House prices in the Netherlands may still be going up, but there is good news for people planning to buy a new home or take that first step on the housing ladder next year.
Every year the government changes the rules and regulations surrounding buying a house, and 2021 will be no exception, particularly for first-time buyers.
Firstly, the government has decided to scrap property transfer tax – or overdrachtbelasting – for first-time buyers under the age of 35. This means that if you are buying an apartment or house costing €400,000, you will not need to find an extra €8,000 to pay this tax.
The idea, according to the government, is to make it cheaper for first-time buyers to step into the market. However, the actual details of how it will work – what it will mean if you are a couple and one of you is 36, for example – stil have to be published. Your mortgage advisor can keep you updated.
The government may be helping first time buyers by scrapping the tax, but they are putting it up for people buying a house as an investment – from the current 2% of the purchase price to 8%. So, if you are thinking about buying a second home to rent out, you will need to consider this carefully. The new rate will also apply if you are buying a flat for your son or daughter or a holiday house.
Another change in the rules which has not had that much attention so far is the decision to allow couples to request a bigger mortgage. At the moment, only 80% of the second income is included in the calculations about how much you can borrow, but that is about to go up to 90%.

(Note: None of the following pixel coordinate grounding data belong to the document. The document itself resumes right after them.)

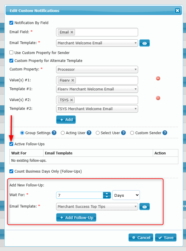Click help icon next to Custom Sender

(x=165, y=133)
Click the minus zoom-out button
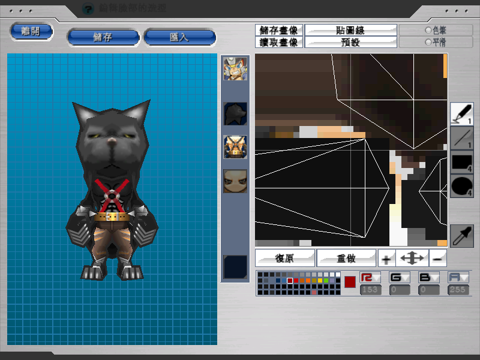Image resolution: width=480 pixels, height=360 pixels. [439, 259]
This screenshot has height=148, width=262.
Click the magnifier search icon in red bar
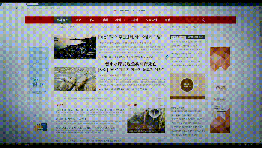click(x=203, y=20)
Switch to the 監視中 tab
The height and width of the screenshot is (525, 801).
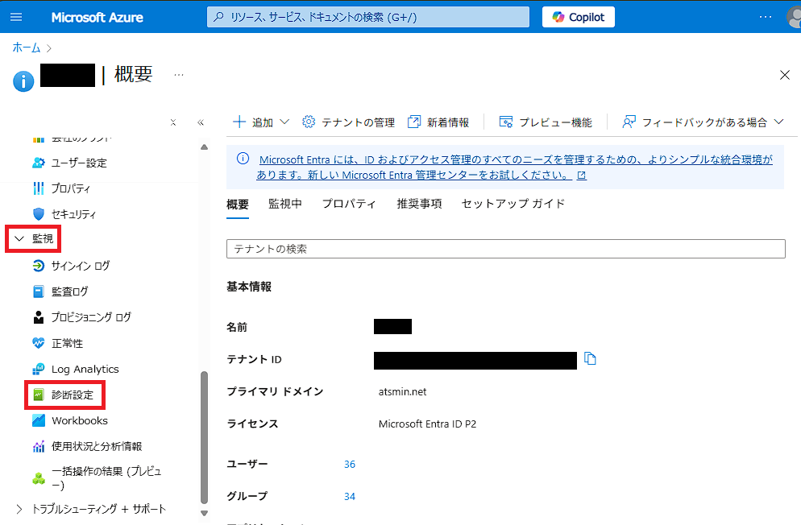tap(285, 204)
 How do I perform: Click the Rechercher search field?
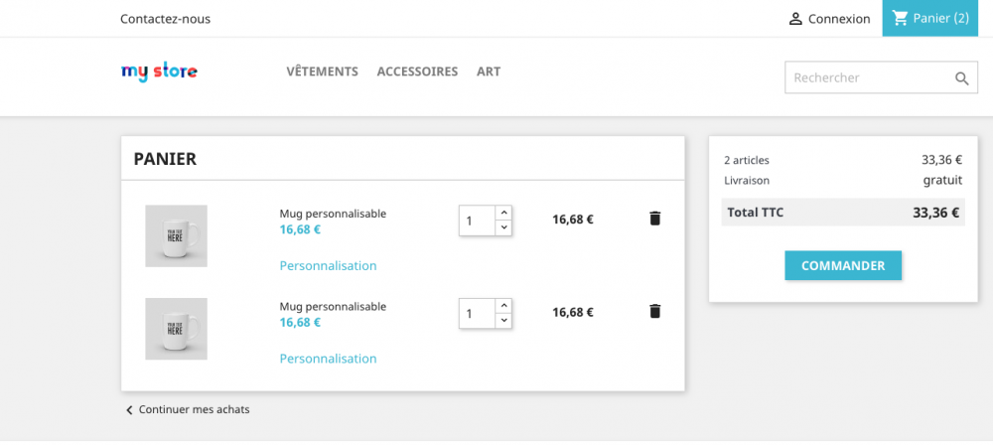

So, if one of you earns, say €36,000 and the other €24,000 a year, you will be able to borrow around €7,500 extra to buy a home. Add that to the decision to scrap the property transfer tax, and you will have a decent extra sum to play around with.
By the way, ministers have also decided that student debts will be less important in calculating how much you can borrow as well. The difference is only marginal but in a housing market like this one, every little helps. You should discuss how to handle your student debt with a mortgage advisor. Another change worth taking into account is the increase in the Nationale Hypotheek Garantie, which will now apply to properties costing less than €325,000 rather than €310,000. The NHG, which you do have to pay for, means that if you default on your mortgage, a special home ownership fund will pay off the debt.
As welcome as these changes are, the big problem facing many people who want to buy is actually finding a place they can afford.
House prices are still rising, by an average of 9% year on year in October, and that was the highest increase in almost two years. Of course, there are very wide regional variations. In fact, property data company Calcasa last month described Groningen as the new Amsterdam because house prices had risen in the northern capital by almost 12% in the third quarter of the year.
By contrast Amsterdam was bottom of the ranking with an average rise of under 6%.
One reason for the rising popularity of Groningen is that the coronavirus crisis has not depressed prices, rather, it has boosted areas outside the main cities, where you can get more space for your money. And if you are mainly working from home, and it looks like that will continue, then Groningen is more of an option.
This too is something to consider if you are looking to move or to buy a home for the first time. Is the property you have your eye on still a good option if you will be spending less time at the office and more time working from the kitchen table?